* **DATASET RECORDS**:
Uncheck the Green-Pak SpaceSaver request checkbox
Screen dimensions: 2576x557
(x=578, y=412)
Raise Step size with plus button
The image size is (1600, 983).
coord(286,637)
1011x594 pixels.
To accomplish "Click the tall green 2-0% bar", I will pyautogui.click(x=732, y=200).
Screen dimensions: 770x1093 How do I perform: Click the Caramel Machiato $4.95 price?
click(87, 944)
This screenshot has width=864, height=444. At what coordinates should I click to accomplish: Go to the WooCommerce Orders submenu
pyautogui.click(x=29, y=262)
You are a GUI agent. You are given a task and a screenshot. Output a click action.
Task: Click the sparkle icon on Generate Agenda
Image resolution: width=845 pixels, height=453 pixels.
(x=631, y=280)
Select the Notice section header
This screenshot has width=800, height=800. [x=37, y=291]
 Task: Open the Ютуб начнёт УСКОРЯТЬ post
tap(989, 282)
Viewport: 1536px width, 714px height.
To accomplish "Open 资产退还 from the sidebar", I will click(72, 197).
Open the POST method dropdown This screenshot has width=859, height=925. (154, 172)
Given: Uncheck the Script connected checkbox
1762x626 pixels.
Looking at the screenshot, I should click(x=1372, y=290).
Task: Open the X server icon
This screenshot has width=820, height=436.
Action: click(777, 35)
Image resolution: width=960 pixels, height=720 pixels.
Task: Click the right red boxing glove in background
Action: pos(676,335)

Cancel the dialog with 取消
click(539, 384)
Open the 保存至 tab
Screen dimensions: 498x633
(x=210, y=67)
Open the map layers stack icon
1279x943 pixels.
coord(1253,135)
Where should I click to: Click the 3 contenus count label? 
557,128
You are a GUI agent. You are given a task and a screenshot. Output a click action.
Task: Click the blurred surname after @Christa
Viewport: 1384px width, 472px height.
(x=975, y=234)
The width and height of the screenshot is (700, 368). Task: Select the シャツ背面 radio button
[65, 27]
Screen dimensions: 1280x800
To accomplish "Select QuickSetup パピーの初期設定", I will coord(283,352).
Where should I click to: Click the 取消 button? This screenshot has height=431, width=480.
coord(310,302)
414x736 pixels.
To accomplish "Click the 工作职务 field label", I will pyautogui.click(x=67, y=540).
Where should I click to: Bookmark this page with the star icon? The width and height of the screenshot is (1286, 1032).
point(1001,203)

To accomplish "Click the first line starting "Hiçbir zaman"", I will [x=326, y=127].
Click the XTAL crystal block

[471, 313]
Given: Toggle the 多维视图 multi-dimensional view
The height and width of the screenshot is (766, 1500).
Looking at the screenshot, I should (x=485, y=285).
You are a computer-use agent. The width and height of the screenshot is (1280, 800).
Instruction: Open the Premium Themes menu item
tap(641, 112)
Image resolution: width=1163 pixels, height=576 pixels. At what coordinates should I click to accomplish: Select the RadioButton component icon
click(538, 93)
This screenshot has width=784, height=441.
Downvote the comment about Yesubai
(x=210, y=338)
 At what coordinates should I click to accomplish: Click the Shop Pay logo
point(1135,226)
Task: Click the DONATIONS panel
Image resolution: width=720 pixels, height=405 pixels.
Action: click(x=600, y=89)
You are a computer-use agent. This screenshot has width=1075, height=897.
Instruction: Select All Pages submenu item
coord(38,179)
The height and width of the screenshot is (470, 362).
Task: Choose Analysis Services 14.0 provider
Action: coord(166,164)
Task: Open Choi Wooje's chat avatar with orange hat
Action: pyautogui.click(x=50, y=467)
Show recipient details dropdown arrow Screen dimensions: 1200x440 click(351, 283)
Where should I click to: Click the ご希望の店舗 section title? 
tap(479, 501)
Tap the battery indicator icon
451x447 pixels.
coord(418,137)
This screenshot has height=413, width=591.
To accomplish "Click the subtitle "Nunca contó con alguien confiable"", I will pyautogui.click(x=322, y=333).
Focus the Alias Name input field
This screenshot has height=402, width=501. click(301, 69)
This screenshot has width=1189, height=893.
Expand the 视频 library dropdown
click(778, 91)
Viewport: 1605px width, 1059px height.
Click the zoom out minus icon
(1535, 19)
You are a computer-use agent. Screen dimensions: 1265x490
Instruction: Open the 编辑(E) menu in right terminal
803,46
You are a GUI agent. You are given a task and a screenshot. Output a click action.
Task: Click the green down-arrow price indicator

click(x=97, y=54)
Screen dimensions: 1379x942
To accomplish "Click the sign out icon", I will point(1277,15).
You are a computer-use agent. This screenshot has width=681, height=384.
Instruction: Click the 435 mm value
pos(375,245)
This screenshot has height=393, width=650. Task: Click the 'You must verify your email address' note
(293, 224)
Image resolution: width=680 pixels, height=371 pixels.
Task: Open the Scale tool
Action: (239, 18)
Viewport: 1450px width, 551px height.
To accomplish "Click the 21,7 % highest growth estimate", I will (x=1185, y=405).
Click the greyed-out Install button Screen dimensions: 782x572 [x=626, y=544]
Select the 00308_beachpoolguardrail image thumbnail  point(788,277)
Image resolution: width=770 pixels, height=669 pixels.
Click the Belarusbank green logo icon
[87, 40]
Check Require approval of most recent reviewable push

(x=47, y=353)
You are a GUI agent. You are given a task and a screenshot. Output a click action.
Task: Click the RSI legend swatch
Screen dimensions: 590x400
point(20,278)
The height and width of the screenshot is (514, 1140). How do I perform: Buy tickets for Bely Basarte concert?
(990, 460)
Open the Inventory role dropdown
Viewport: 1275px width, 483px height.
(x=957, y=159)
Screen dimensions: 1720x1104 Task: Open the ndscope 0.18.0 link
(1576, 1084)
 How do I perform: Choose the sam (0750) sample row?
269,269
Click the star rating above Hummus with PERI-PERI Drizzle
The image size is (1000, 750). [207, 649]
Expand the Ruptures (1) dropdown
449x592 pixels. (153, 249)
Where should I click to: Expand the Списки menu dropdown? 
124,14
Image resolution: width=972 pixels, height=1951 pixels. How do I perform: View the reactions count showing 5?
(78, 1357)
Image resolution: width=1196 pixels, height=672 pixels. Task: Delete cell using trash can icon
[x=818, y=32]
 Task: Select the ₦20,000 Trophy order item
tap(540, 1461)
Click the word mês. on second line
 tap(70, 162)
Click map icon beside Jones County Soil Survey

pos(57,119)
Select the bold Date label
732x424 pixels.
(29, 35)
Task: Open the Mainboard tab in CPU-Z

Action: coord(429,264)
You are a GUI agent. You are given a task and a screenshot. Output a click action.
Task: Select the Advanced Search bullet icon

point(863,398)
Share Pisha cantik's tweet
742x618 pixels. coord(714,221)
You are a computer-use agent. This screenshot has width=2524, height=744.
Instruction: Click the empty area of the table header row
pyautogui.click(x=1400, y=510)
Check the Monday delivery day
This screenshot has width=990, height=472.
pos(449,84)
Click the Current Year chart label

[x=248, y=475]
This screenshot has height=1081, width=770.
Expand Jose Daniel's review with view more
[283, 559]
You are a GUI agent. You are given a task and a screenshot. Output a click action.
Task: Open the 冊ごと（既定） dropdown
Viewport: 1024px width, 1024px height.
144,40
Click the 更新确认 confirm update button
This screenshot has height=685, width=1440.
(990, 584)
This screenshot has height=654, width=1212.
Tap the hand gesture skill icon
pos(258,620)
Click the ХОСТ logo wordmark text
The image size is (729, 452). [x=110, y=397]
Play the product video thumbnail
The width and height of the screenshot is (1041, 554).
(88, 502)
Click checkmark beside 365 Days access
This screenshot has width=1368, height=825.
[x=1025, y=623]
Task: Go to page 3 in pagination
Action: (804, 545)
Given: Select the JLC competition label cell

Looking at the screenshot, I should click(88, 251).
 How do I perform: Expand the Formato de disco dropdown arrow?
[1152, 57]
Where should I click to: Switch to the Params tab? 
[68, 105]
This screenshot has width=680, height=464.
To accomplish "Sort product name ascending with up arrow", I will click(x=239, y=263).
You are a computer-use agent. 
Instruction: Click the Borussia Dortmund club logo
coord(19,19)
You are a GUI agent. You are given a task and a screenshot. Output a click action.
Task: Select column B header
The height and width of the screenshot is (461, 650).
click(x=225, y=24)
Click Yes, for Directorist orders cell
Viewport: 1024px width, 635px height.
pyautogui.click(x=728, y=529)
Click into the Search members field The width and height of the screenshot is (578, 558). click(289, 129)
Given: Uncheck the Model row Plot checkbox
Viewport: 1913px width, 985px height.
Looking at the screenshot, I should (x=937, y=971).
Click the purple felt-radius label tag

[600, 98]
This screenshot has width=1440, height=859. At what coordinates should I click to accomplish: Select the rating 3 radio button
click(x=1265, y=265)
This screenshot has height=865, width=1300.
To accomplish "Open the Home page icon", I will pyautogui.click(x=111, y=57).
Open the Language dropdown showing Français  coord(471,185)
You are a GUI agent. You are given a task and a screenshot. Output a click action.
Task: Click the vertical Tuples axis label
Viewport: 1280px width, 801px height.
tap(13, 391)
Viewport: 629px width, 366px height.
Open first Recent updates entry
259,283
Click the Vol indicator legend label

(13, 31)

* **DIRECTIONS**: Starting at the first line of the material above, reproduce each line exactly up to and including the line with "414x736 pixels.".

* **EXERCISE ANSWER**:
Uncheck the Green-Pak SpaceSaver request checkbox
Screen dimensions: 2576x557
(x=578, y=412)
Raise Step size with plus button
The image size is (1600, 983).
coord(286,637)
1011x594 pixels.
To accomplish "Click the tall green 2-0% bar", I will pyautogui.click(x=732, y=200).
Screen dimensions: 770x1093 How do I perform: Click the Caramel Machiato $4.95 price?
click(87, 944)
This screenshot has width=864, height=444. At what coordinates should I click to accomplish: Go to the WooCommerce Orders submenu
pyautogui.click(x=29, y=262)
You are a GUI agent. You are given a task and a screenshot. Output a click action.
Task: Click the sparkle icon on Generate Agenda
Image resolution: width=845 pixels, height=453 pixels.
(x=631, y=280)
Select the Notice section header
This screenshot has width=800, height=800. [x=37, y=291]
 Task: Open the Ютуб начнёт УСКОРЯТЬ post
tap(989, 282)
Viewport: 1536px width, 714px height.
To accomplish "Open 资产退还 from the sidebar", I will click(72, 197).
Open the POST method dropdown This screenshot has width=859, height=925. (154, 172)
Given: Uncheck the Script connected checkbox
1762x626 pixels.
Looking at the screenshot, I should click(x=1372, y=290).
Task: Open the X server icon
This screenshot has width=820, height=436.
Action: click(777, 35)
Image resolution: width=960 pixels, height=720 pixels.
Task: Click the right red boxing glove in background
Action: pos(676,335)

Cancel the dialog with 取消
click(539, 384)
Open the 保存至 tab
Screen dimensions: 498x633
(x=210, y=67)
Open the map layers stack icon
1279x943 pixels.
coord(1253,135)
Where should I click to: Click the 3 contenus count label? 
557,128
You are a GUI agent. You are given a task and a screenshot. Output a click action.
Task: Click the blurred surname after @Christa
Viewport: 1384px width, 472px height.
(x=975, y=234)
The width and height of the screenshot is (700, 368). Task: Select the シャツ背面 radio button
[65, 27]
Screen dimensions: 1280x800
To accomplish "Select QuickSetup パピーの初期設定", I will coord(283,352).
Where should I click to: Click the 取消 button? This screenshot has height=431, width=480.
coord(310,302)
414x736 pixels.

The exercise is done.